Islamic State’s taunt that “we love death more than you love life” was always a threat as well as a fact. This expressed love of death was incomprehensible to people raised to believe that self-preservation is at the core of human nature. In extremis, soldiers might die to protect their comrades and parents would sacrifice their own lives to save their children. But they did not love death, let alone long for it.
A love of death meant ISIS was implacable. There was no possible negotiation, and no deterring suicide bombers or terrorist attacks in which militants knew they would die. In fact, getting themselves killed was part of their motive. It didn’t make sense.
But it makes perfect sense to violent jihadists bent on heroic deeds. It’s at the core of ISIS ideology, and also that of other jihadists such as al-Qaeda’s 9/11 hijackers.
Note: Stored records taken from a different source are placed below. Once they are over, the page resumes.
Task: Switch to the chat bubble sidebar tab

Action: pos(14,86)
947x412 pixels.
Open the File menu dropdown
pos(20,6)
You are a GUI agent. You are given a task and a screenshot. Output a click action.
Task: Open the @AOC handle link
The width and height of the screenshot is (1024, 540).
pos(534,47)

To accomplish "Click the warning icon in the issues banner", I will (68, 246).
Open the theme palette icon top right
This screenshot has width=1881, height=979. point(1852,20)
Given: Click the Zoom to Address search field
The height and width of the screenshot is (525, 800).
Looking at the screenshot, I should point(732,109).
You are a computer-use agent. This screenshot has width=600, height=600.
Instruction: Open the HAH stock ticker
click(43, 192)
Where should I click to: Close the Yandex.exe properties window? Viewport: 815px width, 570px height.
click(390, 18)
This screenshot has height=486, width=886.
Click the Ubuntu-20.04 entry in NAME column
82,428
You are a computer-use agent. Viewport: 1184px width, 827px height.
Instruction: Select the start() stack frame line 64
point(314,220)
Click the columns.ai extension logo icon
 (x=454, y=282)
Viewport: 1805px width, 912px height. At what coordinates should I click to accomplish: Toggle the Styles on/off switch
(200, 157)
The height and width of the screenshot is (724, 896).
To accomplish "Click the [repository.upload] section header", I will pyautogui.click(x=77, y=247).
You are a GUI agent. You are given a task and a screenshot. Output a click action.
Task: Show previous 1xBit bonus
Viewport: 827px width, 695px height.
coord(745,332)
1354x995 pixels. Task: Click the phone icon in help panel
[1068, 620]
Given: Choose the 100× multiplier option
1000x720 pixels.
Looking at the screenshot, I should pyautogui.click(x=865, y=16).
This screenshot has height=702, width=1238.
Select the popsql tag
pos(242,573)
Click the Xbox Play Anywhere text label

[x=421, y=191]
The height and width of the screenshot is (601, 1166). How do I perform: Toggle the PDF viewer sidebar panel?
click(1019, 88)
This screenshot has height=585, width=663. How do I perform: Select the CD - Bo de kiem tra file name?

Death, in the minds of ISIS fighters, is not the end of life. It’s the way to an eternal life of bliss in Heaven, to a Paradise depicted in the most extravagant, sensual terms in certain Muslim writings that are accepted as literal truth. The Quran itself has many, and many more are found in the Hadith, which are later commentaries on the Quran that claim to report, verbatim, what Prophet Muhammad said on various matters.
For an Islamist fundamentalist, Heaven is a real place, a Garden full of sensual delights. For example, take the famous claim that in Heaven a deserving Muslim will enjoy the company of 72 virgins: This is nowhere mentioned in the Koran. It is found in a fanciful hadith by Ibn Kathir, writing in the 14th century, hundred of years after Mohammed’s death: “The Prophet Mohammed was heard saying, ‘The smallest reward for the people of paradise (meaning of course only men) is an abode where are 80,000 servants and 72 wives, over which stands a dome decorated with pearls, aquamarine, and ruby…’” Innumerable such tall tales appear throughout the history of Islamic commentary.
In ISIS ideology, Heaven is not a diluted doctrine as it has become for many Christians. Heaven in jihadi belief is an operational concept. To die as a martyr in battle or a suicide bombing means, literally, immediate ascent to Heaven and the beginning of life in Paradise.
The idea of Heaven, the vision of Paradise, is ISIS’s secret weapon, the source of its willingness to fight to the end. Convincing fighters that Paradise is real, that it’s a certainty because they die as martyrs to jihad, is what made Islamic State’s military forces so fearsome, its suicide bombers so ecstatic. In recent battles, wounded Islamic State fighters defending impossible positions have mocked attacking coalition forces as apostates and infidels, demanding to be killed. Blowing themselves up rather than be taken prisoner was always an ISIS commandment.
The trick in ISIS ideology was to persuade militants that martyrdom meant that ‘they would get to Heaven faster.’ Similar to this was the explanation that barbaric violence in newly conquered cities and towns — the beheadings, crucifixions, the burning of captives in cages, or the drowning of women who refused to become sex slaves — is justified because ‘more violent methods now means fewer injuries later.’ For some fighters it’s just bloodlust. But the depth of ideological conviction in the organization as a whole cannot be underestimated. ISIS has never been just a gang of criminals and murderers.
Kamel Daoud, an Algerian writer, says that “[t]oday, one has to be a Muslim — by faith, culture or place of residence — in order to experience the full weight” of the idea of Heaven in the psychology of the popular imagination, especially of a desperate younger generation. “Paradise has come back into fashion, described in mind-boggling detail by preachers, imams, and Islamist fantasy literature.” The main selling point is women. The vision of “the women of paradise … feeds a barely believable form of erotico-Islamism that drives jihadists and gets other men to fantasize about escaping the sexual misery of everyday life. Suicide bombers or misogynists, they share the same dream.” To understand ISIS, you have to understand its psychology.
On July 2, jihadi militants in Dhaka, Bangladesh invaded the Holy Artisan Bakery, killing 20 foreigners then mutilating their bodies with machetes. Bangladeshis, all Sunni Muslims, were spared. The attackers were polite and solicitous to the Muslim Bengali staff, asking that coffee and tea be served and that dishes of fish and shrimp be prepared. The killers were sons of the Bangladeshi elite — well-educated, handsome — they spoke cosmopolitan Bengali and English, having been to English-speaking schools. One of the staff said later, “If you look at those guys, nobody could believe they could do this.”
Toward the end, one of the killers said to the Bengalis, “You see what we did here … The same thing is going to happen to us now.”
At the end of an overnight standoff, at 7:30 a.m. he told them, “We are leaving. See you in Heaven.” There can be little doubt he meant this literally. Just as they prepared to exit the restaurant, guns blazing, the commando raid was launched. They were of course killed, as they wished.
The trouble with the idea of Heaven is that for true believers it can justify creating Hell on earth. In a nutshell, that’s the story of ISIS.